§ **SUPPLIED RECORDS**
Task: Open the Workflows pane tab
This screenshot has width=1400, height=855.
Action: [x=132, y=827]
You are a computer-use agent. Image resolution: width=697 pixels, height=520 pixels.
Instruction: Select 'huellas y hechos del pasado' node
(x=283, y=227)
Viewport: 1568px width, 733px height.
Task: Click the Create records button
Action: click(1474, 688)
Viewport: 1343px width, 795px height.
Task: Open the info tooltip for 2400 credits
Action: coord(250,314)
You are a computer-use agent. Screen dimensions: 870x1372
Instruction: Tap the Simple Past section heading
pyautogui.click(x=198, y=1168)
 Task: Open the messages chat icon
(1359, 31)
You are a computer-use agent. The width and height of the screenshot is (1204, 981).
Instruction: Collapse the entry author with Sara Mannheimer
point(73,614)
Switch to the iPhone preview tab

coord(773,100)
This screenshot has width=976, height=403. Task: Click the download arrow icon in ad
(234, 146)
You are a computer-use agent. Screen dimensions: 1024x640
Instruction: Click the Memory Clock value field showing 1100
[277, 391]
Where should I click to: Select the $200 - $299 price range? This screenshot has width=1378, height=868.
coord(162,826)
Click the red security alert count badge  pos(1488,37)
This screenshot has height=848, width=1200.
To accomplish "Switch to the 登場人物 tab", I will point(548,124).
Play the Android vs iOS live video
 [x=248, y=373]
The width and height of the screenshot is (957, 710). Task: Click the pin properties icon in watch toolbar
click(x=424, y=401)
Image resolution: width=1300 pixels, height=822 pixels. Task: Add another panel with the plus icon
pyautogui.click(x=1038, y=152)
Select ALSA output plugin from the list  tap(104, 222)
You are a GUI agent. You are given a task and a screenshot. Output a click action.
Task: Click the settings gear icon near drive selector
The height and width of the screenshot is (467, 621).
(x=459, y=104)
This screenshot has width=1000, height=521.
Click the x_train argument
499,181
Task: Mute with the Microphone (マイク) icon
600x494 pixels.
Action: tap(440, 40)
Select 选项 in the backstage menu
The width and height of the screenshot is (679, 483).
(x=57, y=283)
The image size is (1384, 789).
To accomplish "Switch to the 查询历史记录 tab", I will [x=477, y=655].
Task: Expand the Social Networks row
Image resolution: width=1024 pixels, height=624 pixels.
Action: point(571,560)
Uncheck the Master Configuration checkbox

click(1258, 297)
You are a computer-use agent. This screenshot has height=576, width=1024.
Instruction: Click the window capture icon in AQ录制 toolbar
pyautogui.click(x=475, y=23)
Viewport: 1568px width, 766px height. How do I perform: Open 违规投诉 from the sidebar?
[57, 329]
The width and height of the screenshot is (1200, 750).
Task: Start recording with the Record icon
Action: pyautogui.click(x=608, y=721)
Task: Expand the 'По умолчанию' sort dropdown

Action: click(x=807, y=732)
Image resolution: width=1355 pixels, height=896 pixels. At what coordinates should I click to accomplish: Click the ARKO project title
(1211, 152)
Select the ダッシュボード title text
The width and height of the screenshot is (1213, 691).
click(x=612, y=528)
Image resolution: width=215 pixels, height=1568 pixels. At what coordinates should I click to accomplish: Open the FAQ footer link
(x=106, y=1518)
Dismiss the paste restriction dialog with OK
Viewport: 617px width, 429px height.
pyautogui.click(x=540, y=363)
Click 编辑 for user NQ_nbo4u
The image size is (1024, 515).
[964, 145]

§ **EXERCISE OBJECTIVE**
A complete, exact transcription of the data above is required.

§ **ANSWER BOX**
Task: Open the Workflows pane tab
This screenshot has width=1400, height=855.
Action: [x=132, y=827]
You are a computer-use agent. Image resolution: width=697 pixels, height=520 pixels.
Instruction: Select 'huellas y hechos del pasado' node
(x=283, y=227)
Viewport: 1568px width, 733px height.
Task: Click the Create records button
Action: click(1474, 688)
Viewport: 1343px width, 795px height.
Task: Open the info tooltip for 2400 credits
Action: coord(250,314)
You are a computer-use agent. Screen dimensions: 870x1372
Instruction: Tap the Simple Past section heading
pyautogui.click(x=198, y=1168)
 Task: Open the messages chat icon
(1359, 31)
You are a computer-use agent. The width and height of the screenshot is (1204, 981).
Instruction: Collapse the entry author with Sara Mannheimer
point(73,614)
Switch to the iPhone preview tab

coord(773,100)
This screenshot has width=976, height=403. Task: Click the download arrow icon in ad
(234, 146)
You are a computer-use agent. Screen dimensions: 1024x640
Instruction: Click the Memory Clock value field showing 1100
[277, 391]
Where should I click to: Select the $200 - $299 price range? This screenshot has width=1378, height=868.
coord(162,826)
Click the red security alert count badge  pos(1488,37)
This screenshot has height=848, width=1200.
To accomplish "Switch to the 登場人物 tab", I will point(548,124).
Play the Android vs iOS live video
 [x=248, y=373]
The width and height of the screenshot is (957, 710). Task: Click the pin properties icon in watch toolbar
click(x=424, y=401)
Image resolution: width=1300 pixels, height=822 pixels. Task: Add another panel with the plus icon
pyautogui.click(x=1038, y=152)
Select ALSA output plugin from the list  tap(104, 222)
You are a GUI agent. You are given a task and a screenshot. Output a click action.
Task: Click the settings gear icon near drive selector
The height and width of the screenshot is (467, 621).
(x=459, y=104)
This screenshot has width=1000, height=521.
Click the x_train argument
499,181
Task: Mute with the Microphone (マイク) icon
600x494 pixels.
Action: tap(440, 40)
Select 选项 in the backstage menu
The width and height of the screenshot is (679, 483).
(x=57, y=283)
The image size is (1384, 789).
To accomplish "Switch to the 查询历史记录 tab", I will [x=477, y=655].
Task: Expand the Social Networks row
Image resolution: width=1024 pixels, height=624 pixels.
Action: point(571,560)
Uncheck the Master Configuration checkbox

click(1258, 297)
You are a computer-use agent. This screenshot has height=576, width=1024.
Instruction: Click the window capture icon in AQ录制 toolbar
pyautogui.click(x=475, y=23)
Viewport: 1568px width, 766px height. How do I perform: Open 违规投诉 from the sidebar?
[57, 329]
The width and height of the screenshot is (1200, 750).
Task: Start recording with the Record icon
Action: pyautogui.click(x=608, y=721)
Task: Expand the 'По умолчанию' sort dropdown

Action: click(x=807, y=732)
Image resolution: width=1355 pixels, height=896 pixels. At what coordinates should I click to accomplish: Click the ARKO project title
(1211, 152)
Select the ダッシュボード title text
The width and height of the screenshot is (1213, 691).
click(x=612, y=528)
Image resolution: width=215 pixels, height=1568 pixels. At what coordinates should I click to accomplish: Open the FAQ footer link
(x=106, y=1518)
Dismiss the paste restriction dialog with OK
Viewport: 617px width, 429px height.
pyautogui.click(x=540, y=363)
Click 编辑 for user NQ_nbo4u
The image size is (1024, 515).
[964, 145]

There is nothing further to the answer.